Arab League chief Amr Mussa, meanwhile, addressed the Kurdish regional parliament in northern Iraq as part of his efforts to organize a national reconciliation conference.
The Iraqi Special Tribunal which is trying Saddam feared that Waddah Khalil, a former senior intelligence officer in the fallen dictator’s regime, could die before its next session.
Court officials ‘recorded the testimony of this individual’, a source close to the court told AFP. “His words were recorded and written down on paper.”
Khalil occupied a key post in Saddam’s intelligence services at the time of the Dujail massacre. “He then left the service to pursue his trade as a lawyer,” the source said.
The ill man is under arrest on separate charges described as ‘non-political’, the source said, giving no further details.
Saddam and seven co-defendants face charges related to the killing of 148 Shias from the village of Dujail following a failed attempt there on the Iraqi leader’s life in July 1982.
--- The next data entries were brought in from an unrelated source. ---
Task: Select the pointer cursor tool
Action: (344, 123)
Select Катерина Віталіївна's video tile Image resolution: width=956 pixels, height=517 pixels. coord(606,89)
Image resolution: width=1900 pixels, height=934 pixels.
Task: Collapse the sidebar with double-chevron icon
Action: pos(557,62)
The defendants have all claimed their innocence.
After the first day in court on October 19 the trial was adjourned until November 28, but a special session was held for Sunday’s witness because of his ill health.
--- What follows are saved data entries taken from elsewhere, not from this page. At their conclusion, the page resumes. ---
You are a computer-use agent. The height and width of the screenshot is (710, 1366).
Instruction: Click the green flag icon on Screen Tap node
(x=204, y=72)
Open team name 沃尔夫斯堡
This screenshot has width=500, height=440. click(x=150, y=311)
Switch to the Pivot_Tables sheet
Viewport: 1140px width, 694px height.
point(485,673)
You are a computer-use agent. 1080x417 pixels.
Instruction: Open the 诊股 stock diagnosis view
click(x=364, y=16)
The trial was adjourned for 40 days in part because several witnesses and people affected by the massacre were not present at the court, the source said.
Saddam’s Iraqi lawyer, Khalil al-Dulaimi, asked for an adjournment in order to examine evidence collected against his clients.
Court officials also have to correct several technical problems that bedevilled the opening day, including faulty audio and video systems.
On the political front, the secretary-general of the 22-member Arab League, Mussa, addressed the Kurdish parliament on Sunday.
“I hope stability and security will reign in Iraq, and that fraternity and cooperation will prevail between its different communities,” Mussa told lawmakers, who gave his speech a standing ovation.
Mussa’s visit marks the Arab League’s de facto recognition of the Kurdish autonomous region. It is his first since the US-led 2003 invasion that toppled the Saddam regime.
“Iraqi Kurdistan is an important part not only of Iraq, but also of the Arab world and the Middle East,” Mussa said.
On Saturday Mussa met Kurdish regional president Massoud Barzani, just hours after meeting in southern Iraq the country’s supreme Shia leader, Ayatollah Ali Sistani.
Mussa met Friday the pre-eminent Sunni religious body, the Committee of Muslim Scholars, and several members of the government in Baghdad.
Thirteen Iraqis, including two small children, were killed on Sunday in a series of attacks across the country that also wounded more than 30 people, among them five US soldiers, security sources said.
In Saddam’s home town of Tikrit, a police colonel and his two children were killed along with two passers-by in a bomb explosion targeting the police official, an Iraqi security source said.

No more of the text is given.